Work required: What number of lines in the listing contain "legend"? Answer with that number only.

Records for this task:

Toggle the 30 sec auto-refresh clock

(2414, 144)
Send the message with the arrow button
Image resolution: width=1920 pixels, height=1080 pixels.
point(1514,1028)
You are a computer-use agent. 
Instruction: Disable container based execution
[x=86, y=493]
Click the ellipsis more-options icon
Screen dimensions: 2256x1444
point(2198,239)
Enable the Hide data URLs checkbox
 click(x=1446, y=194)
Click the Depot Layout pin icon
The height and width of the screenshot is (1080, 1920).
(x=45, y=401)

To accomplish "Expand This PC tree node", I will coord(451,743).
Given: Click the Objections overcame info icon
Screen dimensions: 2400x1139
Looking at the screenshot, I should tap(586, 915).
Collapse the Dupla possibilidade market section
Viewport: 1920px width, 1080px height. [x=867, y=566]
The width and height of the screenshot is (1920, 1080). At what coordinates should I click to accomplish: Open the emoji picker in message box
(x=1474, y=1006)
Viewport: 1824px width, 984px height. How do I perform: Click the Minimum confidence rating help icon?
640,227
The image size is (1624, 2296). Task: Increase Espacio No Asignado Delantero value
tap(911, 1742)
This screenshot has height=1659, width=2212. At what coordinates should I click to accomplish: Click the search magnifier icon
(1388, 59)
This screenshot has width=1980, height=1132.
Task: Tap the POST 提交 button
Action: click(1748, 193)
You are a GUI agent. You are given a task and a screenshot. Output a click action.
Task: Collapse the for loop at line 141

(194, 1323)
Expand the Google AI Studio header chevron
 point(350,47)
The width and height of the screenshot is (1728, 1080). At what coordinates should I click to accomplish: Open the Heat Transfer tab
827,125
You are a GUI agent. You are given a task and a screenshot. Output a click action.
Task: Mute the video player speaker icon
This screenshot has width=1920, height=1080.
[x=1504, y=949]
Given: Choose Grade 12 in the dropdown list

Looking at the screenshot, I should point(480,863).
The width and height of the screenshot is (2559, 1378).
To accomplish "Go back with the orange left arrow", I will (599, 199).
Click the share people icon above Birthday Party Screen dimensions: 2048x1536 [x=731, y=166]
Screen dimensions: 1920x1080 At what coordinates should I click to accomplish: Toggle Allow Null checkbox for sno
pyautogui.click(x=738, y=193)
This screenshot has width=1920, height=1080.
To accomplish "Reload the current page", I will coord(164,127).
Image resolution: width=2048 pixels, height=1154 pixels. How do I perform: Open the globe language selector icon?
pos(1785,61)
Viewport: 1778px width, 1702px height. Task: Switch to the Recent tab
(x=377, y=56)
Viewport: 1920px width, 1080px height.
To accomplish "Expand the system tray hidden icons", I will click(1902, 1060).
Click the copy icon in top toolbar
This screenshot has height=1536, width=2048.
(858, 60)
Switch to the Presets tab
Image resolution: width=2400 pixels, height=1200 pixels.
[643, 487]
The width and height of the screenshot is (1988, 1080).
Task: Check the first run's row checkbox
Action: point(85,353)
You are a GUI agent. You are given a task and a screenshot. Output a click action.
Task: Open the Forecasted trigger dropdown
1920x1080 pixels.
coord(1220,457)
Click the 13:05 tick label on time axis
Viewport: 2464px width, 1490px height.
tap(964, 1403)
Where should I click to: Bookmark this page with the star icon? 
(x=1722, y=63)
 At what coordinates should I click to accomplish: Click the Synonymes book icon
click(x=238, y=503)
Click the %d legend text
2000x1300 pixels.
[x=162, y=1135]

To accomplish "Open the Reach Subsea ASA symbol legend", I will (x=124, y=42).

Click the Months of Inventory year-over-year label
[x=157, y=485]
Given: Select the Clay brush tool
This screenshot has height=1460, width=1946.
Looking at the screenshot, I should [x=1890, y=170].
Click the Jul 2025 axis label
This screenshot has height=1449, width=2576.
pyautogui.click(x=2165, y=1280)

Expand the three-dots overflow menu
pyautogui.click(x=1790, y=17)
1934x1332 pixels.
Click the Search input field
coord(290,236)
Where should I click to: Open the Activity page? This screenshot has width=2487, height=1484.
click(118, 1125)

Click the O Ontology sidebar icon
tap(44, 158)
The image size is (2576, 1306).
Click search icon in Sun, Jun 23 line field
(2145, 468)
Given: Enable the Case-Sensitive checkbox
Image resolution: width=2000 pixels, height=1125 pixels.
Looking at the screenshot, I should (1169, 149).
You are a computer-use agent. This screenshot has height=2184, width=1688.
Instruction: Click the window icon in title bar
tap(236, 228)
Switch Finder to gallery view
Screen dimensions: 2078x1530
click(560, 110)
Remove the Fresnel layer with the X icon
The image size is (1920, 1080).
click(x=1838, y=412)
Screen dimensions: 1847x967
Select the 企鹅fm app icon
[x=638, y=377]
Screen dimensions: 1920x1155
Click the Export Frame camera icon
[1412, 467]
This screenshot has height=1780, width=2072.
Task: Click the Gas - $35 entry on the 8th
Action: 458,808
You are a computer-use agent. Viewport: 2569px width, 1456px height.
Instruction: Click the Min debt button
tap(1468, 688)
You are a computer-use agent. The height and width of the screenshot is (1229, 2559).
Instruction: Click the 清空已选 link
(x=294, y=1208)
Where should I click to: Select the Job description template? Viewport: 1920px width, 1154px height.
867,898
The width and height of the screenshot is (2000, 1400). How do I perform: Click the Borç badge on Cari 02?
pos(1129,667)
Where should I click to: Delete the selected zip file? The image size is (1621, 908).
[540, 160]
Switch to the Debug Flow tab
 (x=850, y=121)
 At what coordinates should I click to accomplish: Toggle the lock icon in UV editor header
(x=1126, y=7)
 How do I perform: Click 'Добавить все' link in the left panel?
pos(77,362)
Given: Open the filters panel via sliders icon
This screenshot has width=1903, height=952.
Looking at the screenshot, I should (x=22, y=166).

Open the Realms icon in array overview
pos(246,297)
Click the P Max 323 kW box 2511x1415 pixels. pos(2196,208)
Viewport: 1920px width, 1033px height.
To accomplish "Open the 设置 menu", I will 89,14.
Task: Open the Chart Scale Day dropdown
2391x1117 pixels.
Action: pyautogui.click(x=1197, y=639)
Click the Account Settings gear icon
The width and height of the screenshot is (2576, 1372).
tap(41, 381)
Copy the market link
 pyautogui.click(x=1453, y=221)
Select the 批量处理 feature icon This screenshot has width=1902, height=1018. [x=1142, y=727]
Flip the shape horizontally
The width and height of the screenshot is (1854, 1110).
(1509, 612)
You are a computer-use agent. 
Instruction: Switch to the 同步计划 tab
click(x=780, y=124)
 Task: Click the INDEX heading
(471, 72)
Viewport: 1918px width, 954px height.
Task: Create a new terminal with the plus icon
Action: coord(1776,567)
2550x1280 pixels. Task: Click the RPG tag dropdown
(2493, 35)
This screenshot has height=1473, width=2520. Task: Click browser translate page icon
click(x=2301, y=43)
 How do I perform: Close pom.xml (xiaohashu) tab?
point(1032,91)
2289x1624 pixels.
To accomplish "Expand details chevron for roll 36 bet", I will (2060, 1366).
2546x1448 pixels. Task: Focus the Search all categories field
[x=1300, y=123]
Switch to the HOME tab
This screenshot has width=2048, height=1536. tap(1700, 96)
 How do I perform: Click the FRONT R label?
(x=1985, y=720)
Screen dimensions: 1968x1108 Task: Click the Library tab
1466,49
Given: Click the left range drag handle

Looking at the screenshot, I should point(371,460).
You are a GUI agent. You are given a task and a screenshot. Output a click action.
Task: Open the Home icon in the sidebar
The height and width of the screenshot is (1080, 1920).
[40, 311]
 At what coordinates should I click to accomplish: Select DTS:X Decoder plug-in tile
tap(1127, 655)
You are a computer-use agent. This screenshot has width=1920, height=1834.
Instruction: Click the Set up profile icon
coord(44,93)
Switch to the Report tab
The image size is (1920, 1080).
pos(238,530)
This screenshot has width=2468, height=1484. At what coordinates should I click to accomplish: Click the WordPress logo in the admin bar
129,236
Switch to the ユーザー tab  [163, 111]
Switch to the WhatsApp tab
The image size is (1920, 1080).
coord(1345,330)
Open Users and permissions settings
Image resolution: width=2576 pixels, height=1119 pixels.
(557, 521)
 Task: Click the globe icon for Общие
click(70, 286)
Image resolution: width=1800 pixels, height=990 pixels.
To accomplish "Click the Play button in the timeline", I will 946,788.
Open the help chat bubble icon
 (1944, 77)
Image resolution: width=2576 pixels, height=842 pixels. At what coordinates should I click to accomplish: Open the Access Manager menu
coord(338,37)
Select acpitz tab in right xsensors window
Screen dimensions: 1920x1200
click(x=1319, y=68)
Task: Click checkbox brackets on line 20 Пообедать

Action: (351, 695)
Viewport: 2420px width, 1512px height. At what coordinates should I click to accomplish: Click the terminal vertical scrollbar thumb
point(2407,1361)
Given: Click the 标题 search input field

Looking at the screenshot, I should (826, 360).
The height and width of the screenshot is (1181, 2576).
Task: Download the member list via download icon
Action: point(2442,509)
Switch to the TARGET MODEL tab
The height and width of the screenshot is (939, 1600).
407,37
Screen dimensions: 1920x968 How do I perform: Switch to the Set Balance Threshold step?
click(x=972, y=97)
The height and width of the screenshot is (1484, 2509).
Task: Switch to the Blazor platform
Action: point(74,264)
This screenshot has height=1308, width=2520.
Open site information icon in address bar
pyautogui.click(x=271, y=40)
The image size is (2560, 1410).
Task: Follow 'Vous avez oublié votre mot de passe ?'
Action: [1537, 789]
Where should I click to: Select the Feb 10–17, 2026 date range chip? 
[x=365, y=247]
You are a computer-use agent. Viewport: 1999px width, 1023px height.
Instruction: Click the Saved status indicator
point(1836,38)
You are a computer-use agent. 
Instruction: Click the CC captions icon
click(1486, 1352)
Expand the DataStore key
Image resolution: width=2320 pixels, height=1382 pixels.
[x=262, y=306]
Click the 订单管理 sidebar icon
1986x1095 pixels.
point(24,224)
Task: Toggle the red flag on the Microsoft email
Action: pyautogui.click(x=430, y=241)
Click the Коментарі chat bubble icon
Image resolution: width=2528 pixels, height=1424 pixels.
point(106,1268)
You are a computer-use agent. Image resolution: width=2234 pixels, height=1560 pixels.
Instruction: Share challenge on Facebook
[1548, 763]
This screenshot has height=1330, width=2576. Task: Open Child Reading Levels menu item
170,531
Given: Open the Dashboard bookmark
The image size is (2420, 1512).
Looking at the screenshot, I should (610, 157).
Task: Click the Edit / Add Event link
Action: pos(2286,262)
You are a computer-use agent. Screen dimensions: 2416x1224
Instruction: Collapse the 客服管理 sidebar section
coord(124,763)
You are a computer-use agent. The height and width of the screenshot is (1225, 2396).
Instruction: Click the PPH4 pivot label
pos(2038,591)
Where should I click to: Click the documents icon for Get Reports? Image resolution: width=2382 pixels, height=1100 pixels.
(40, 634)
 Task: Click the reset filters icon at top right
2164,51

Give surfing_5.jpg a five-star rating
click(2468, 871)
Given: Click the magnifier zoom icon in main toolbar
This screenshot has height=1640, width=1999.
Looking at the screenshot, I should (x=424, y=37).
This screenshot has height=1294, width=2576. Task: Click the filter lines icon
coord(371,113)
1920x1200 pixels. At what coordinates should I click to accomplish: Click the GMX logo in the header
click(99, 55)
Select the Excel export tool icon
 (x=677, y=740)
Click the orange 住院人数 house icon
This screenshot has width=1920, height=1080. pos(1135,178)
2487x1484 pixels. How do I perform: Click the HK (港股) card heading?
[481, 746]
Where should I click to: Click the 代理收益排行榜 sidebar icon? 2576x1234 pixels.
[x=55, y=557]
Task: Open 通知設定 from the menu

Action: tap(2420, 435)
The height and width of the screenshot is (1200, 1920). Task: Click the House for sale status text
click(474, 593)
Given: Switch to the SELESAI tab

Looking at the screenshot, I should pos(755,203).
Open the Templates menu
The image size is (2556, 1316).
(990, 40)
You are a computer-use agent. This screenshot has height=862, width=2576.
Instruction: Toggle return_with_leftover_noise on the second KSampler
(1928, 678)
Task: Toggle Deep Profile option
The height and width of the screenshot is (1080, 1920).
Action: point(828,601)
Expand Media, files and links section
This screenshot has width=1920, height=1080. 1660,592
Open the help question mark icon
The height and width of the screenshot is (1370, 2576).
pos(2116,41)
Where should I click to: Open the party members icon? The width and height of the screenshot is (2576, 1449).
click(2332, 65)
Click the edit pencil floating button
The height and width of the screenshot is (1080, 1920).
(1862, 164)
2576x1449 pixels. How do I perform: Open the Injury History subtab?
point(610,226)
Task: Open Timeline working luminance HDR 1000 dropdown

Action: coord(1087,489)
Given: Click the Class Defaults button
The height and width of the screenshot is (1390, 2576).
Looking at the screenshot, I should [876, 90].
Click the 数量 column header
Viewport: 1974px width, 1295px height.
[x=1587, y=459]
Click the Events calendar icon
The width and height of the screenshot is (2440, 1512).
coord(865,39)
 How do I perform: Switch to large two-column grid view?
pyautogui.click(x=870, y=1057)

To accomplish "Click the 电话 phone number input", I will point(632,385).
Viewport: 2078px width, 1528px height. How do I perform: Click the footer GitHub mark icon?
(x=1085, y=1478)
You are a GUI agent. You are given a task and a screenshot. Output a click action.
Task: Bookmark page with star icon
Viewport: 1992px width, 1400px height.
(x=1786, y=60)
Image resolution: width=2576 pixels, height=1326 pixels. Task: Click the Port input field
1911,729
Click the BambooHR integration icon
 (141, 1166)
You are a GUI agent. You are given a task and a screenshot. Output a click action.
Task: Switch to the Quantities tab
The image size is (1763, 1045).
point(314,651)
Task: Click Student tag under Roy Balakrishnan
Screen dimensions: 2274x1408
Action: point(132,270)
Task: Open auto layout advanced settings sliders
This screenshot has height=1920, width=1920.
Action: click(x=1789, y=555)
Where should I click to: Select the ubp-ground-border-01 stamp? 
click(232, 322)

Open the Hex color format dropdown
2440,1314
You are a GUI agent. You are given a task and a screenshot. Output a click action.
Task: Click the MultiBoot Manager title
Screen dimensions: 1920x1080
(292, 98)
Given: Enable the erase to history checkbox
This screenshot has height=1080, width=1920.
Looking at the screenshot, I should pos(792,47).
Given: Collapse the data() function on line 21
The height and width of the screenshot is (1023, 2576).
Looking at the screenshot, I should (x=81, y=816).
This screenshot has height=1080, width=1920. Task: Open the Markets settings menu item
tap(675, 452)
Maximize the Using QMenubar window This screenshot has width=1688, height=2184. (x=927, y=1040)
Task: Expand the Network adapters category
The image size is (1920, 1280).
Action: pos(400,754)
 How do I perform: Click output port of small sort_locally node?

Answer to this exercise: 2